Cybersyn was born in 1971 when Fernando Flores, then a 28-year-old government technocrat, sent a letter to Mr. Beer seeking his help in organizing Mr. Allende’s economy by applying cybernetic concepts.
Mr. Beer was excited by the prospect of being able to test his ideas.
Mr. Beer wanted to use the telex communications system - a network of teletypewriters - to gather data from factories on variables like daily output, energy use and labor “in real time,’’ and then use a computer to filter out the important pieces of economic information the government needed .
Mr. Beer set up teams of computer programmers in England and Chile, and began making regular trips to Santiago to direct the project.
He was paid $500 a day while working in Chile, a sizable sum here at the time, said Raul Espejo, who was Cybersyn’s operations director.

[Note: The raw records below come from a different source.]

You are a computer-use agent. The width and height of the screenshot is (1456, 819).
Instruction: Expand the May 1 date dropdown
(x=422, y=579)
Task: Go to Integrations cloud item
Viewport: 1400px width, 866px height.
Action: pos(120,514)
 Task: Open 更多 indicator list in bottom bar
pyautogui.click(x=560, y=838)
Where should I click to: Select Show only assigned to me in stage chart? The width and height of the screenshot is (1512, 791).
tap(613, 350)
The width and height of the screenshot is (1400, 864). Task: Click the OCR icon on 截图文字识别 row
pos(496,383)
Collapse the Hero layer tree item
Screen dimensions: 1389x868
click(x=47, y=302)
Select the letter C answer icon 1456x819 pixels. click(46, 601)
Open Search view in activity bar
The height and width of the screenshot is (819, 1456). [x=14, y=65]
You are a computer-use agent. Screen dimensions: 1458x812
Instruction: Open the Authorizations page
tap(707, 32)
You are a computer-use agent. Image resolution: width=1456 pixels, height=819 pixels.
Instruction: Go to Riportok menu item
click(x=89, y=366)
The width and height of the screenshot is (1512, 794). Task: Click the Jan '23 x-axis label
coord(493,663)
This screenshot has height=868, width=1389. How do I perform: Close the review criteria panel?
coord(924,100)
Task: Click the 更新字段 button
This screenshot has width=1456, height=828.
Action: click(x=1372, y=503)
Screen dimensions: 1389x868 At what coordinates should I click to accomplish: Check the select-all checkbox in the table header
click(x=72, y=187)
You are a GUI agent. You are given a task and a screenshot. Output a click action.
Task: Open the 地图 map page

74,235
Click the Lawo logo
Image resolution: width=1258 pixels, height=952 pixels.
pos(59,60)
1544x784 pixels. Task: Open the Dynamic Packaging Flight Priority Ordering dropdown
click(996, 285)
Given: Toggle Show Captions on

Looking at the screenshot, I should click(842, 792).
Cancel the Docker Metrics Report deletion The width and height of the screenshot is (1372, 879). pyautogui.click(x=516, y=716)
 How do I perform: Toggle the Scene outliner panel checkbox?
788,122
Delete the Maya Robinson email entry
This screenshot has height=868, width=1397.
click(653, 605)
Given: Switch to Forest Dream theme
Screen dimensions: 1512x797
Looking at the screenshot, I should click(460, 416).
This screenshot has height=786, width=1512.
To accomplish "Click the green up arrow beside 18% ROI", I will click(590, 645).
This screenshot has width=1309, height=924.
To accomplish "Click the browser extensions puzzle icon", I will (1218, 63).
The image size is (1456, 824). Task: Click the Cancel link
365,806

Cybersyn’s turning point came in October 1972, when a strike by truckers and retailers nearly paralyzed the economy. The interconnected telex machines, exchanging 2,000 messages a day, enabled the government to identify and organize alternative transportation resources that kept the economy moving.
The strike lasted from October 9 to November 5. While it weakened Mr. Allende’s Popular Unity party, the government survived, and Cybersyn was praised for playing a major role. “From that point on the communications center became part of whatever was happening,’’ Mr. Espejo said.
But as the country’s political and security situation worsened, Mr. Beer and his Chilean team realized that time was running out.
Mr. Allende remained committed to Cybersyn to the end. On September 8, 1973, he ordered the operations room moved to the presidential palace. But three days later the military took over; Mr. Allende died .
Military officials soon confronted Cybersyn’s leaders, seeking to understand their political motivations. The military never could grasp Cybersyn, and finally dismantled the operations room. Several Cybersyn team members went into exile.
Mr. Beer, who died in 2002, helped some team members secure college teaching positions in England.
That included Mr. Espejo, who dedicated himself to advancing cybernetics. “The Chilean project completely transformed Stafford’s life, and he obviously had a huge impact on all of us, Mr. Espejo said.
“Clearly, his work was not recognized during his lifetime.
But what he has written will remain for a long time, he said.